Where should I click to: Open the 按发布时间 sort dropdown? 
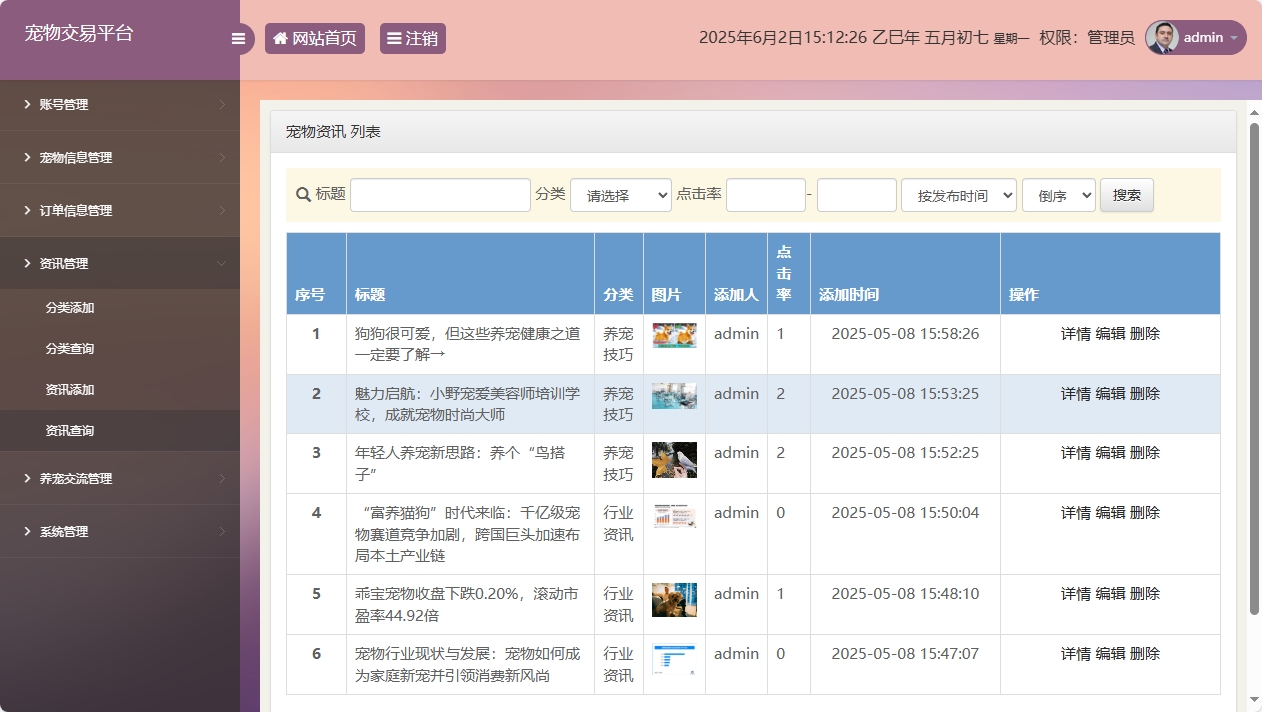coord(958,196)
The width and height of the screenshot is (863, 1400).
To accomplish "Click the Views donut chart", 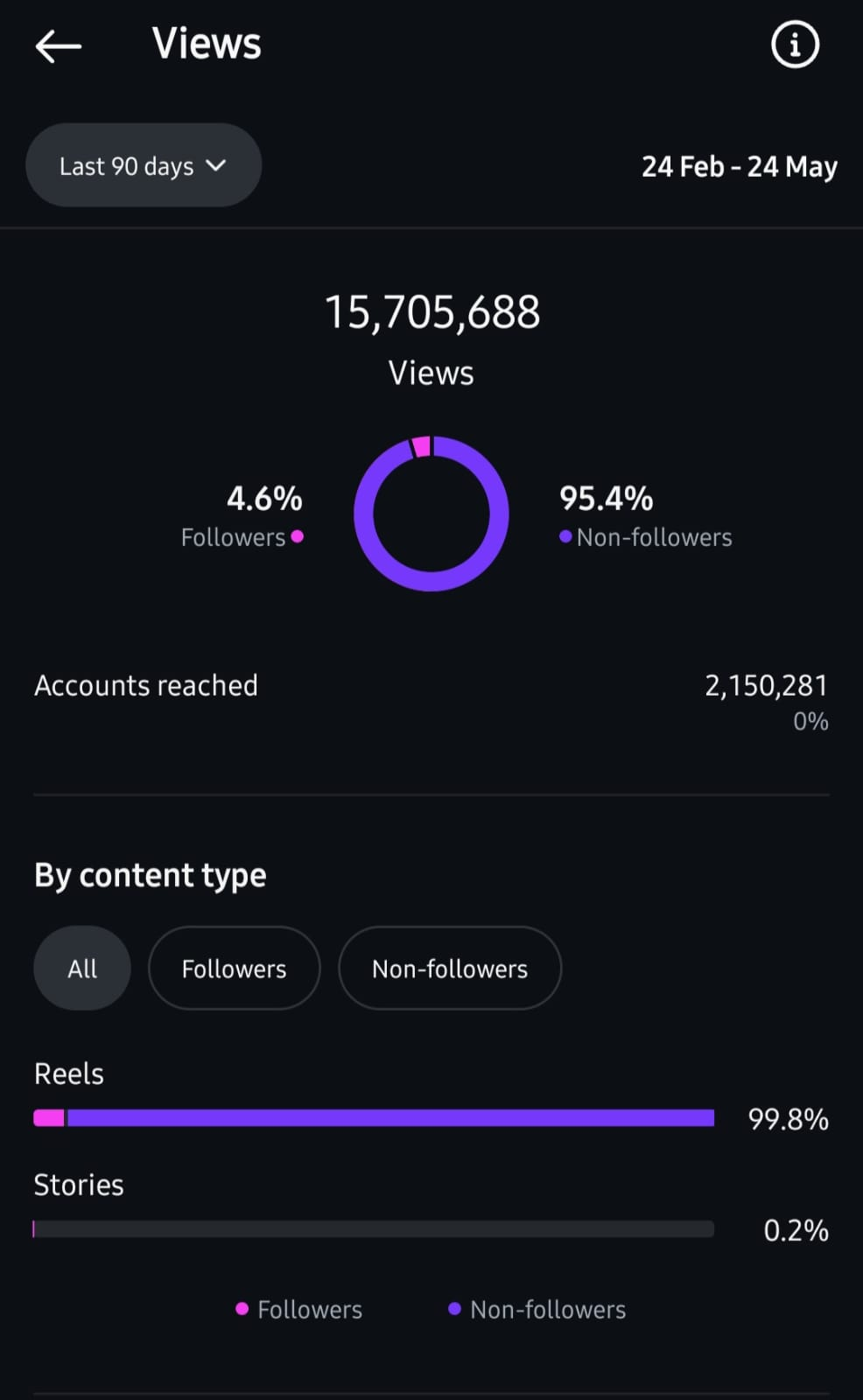I will (432, 514).
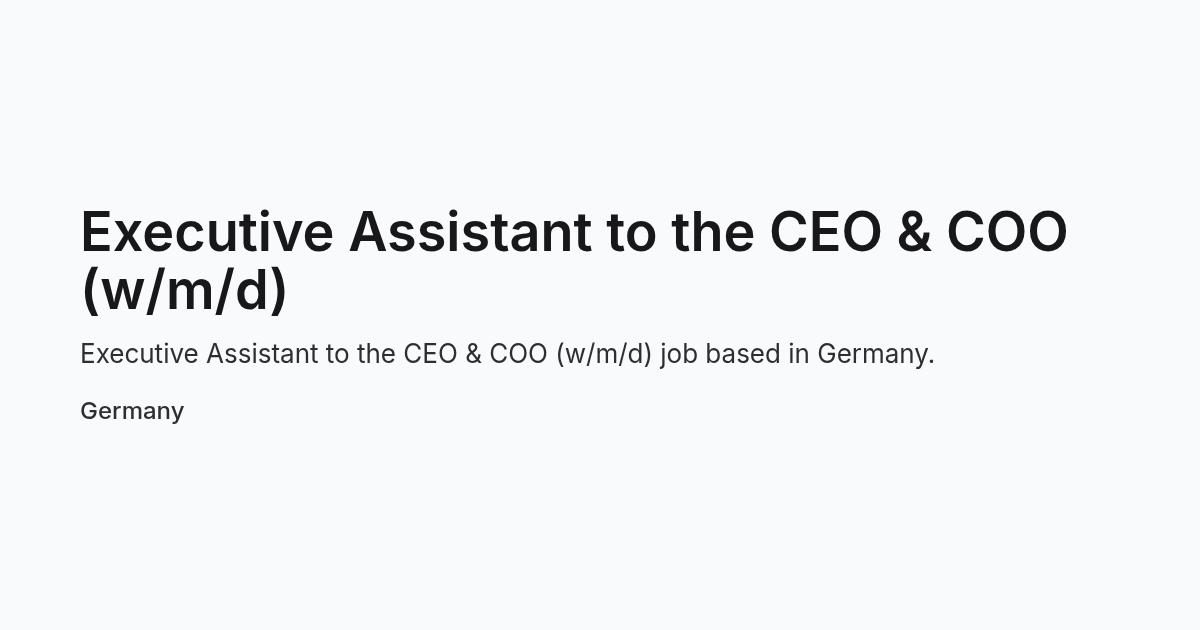Click the ampersand in the subtitle text
Screen dimensions: 1200x630
[473, 354]
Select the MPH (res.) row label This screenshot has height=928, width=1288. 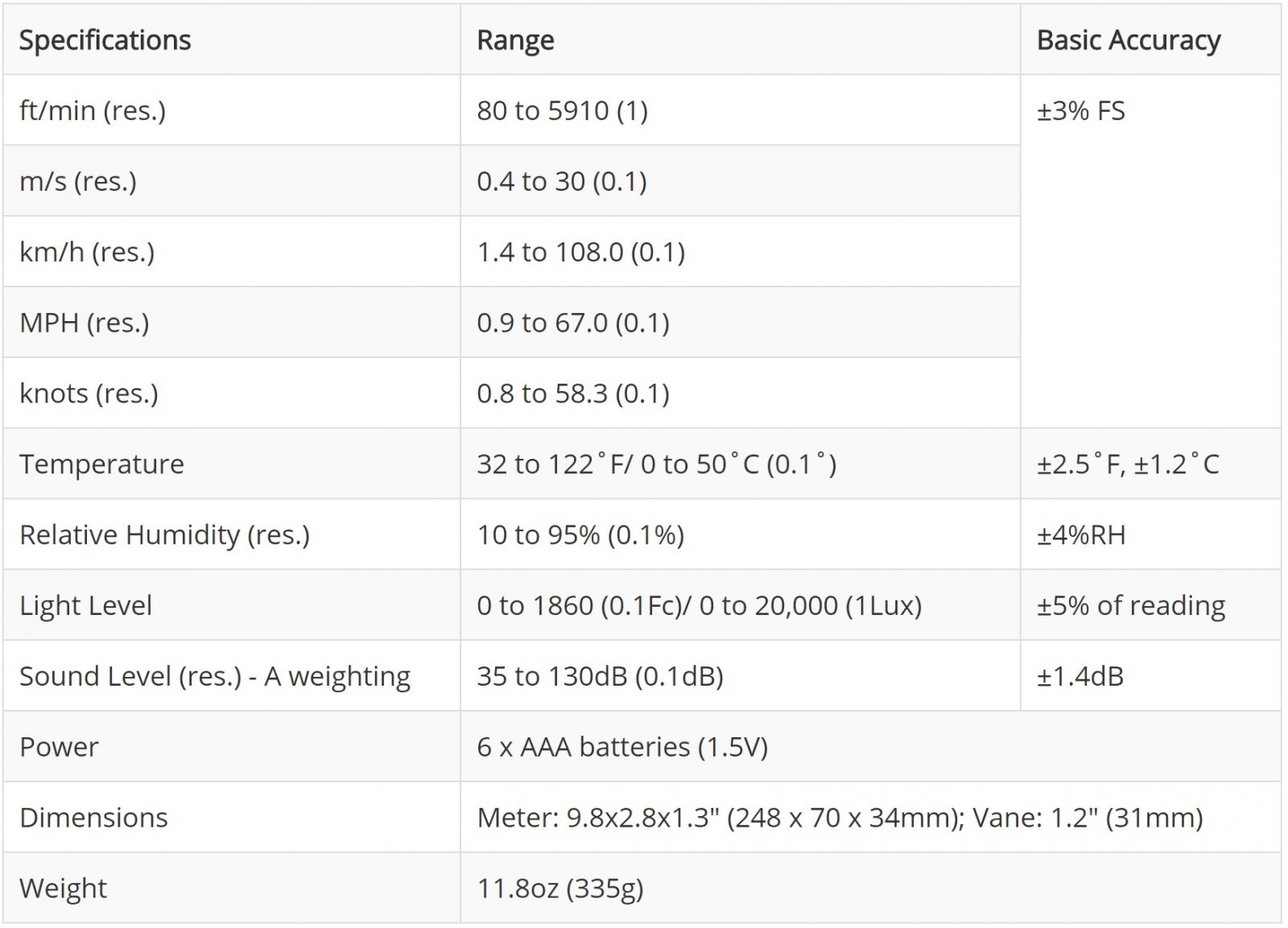pyautogui.click(x=85, y=323)
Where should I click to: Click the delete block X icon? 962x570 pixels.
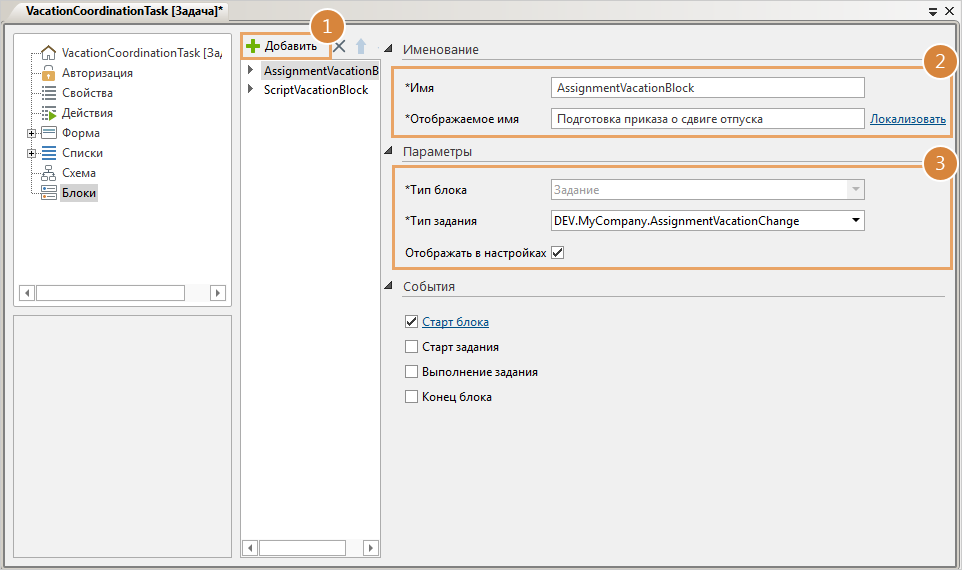[340, 46]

===

PROBLEM TO WORK ON -
Your answer must be exactly the lines from the one containing "Where should I click to: Click" through the last line of the records above, both included, with every picture left out.

RESPONSE TO THIS EXERCISE -
Where should I click to: Click the delete block X icon? 962x570 pixels.
[340, 46]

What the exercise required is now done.